1. Überwachen der Gemeinschaftsküche

 

Im Prinzip geht es darum, kleinen, kreischenden Kindern den Weg in die Küche zu blockieren, um fiese Ölverbrennungen zu verhindern (was bei der Frittierfreude der syrischen Küche durchaus eine Gefahr darstellt). Jeweils drei Familien teilen sich eine ziemlich gut ausgestattete Küchenstelle und die Stimmung entspricht dem buntesten Klischee arabischer Ausgelassenheit, das ihr euch vorstellen könnt. Sobald man einmal herausgefunden hat, wie gerne die kochenden Mamas großzügige Kostproben ausgeben, versteht man die Beliebtheit dieses Jobs und tritt den allmorgendlichen Kampf bei der Aufgabenverteilung gerne an.

 

 

2. Info-Point

 

Kind 1:   My frieeeeend, my frieeeeend, want new ball!

 

Wir:      Ok, do you have your card?

 

Kind 1:   My friend!

 

Wir:      Your card!

 

Kind 1:   Upstairs!
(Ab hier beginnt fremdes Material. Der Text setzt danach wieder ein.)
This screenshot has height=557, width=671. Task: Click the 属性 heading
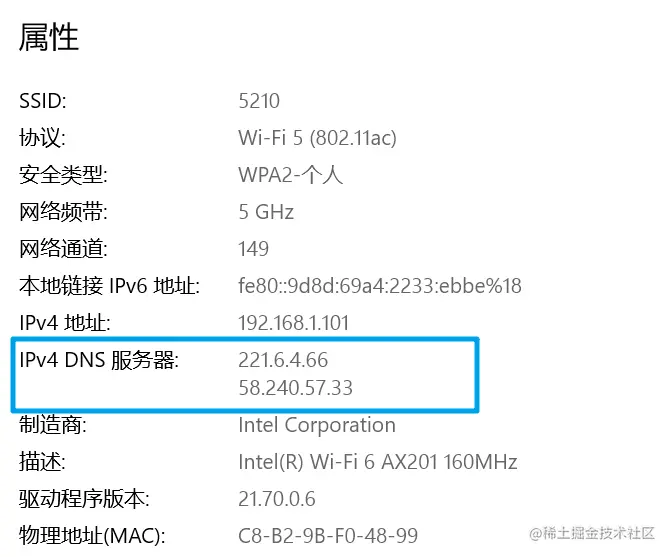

I get later.

 

Wir:      Nope. No card, no ball.

 

Kind 1:   My frieeeeend!!

 

Wir:      Get your card! Yalla!

 

Kind 2:   Ball!

 

Wir:      Card!

 

Kind 2:   Basketball!

 

Wir:      Here you go.

 

Kind 2:   No! Football!

 

Kind 1:   My frieeend, card! Give me ball!

 

Kind 3:   New puzzle!

 

Kind 1:   My frieeeeend!

 

 

Natürlich kommen auch Erwachsene zum Info-Point, um neue Windeln, Zucker oder Shampoo abzuholen, aber an sich ist der Job sehr, sehr kinderlastig und teilweise nervenaufreibend. Die arabischen Wörter für „nein“ und „runter“ gehen auf jeden Fall schon gut von den Lippen.

 

 

3. Kleiderausgabe

 

Wie gesagt, liegt es „Together for Better Days“ besonders am Herzen, den Bewohnern so viel Freiraum und Normalität wie möglich zu bieten. Daher werden die Kleiderspenden nicht einfach zugeteilt, sondern wie in einem kleinen Laden ausgestellt. Die Bewohner kommen Familie für Familie in den „Laden“ und können sich nach Herzenslust durch die Kleider probieren, bis sie sich ein oder an manchen Tagen zwei Stücke herausgesucht haben. Das gibt viel Gekicher und große Dankbarkeit, sodass wir die Arbeit unfassbar genießen.

 

 

 

Wenn wir abends nach Hause fahren, sind wir aufgedreht, tief zufrieden, völlig erledigt und voller kleiner Geschichten vom Tag. Noch sind wir nicht lang genug hier, um Berührungspunkte mit den einzelnen, oft grausamen Schicksalen der Bewohner zu haben, und so fallen wir abends nach einem gemütlichen Tagesausklang mit Amélie und Michael sofort in unsere Betten. Wie sich unser Kontakt weiter entwickelt und was wir beim Deutsch- und Englischunterricht, den wir seit gestern täglich geben dürfen, erleben, berichten wir, inshallah, nächste Woche.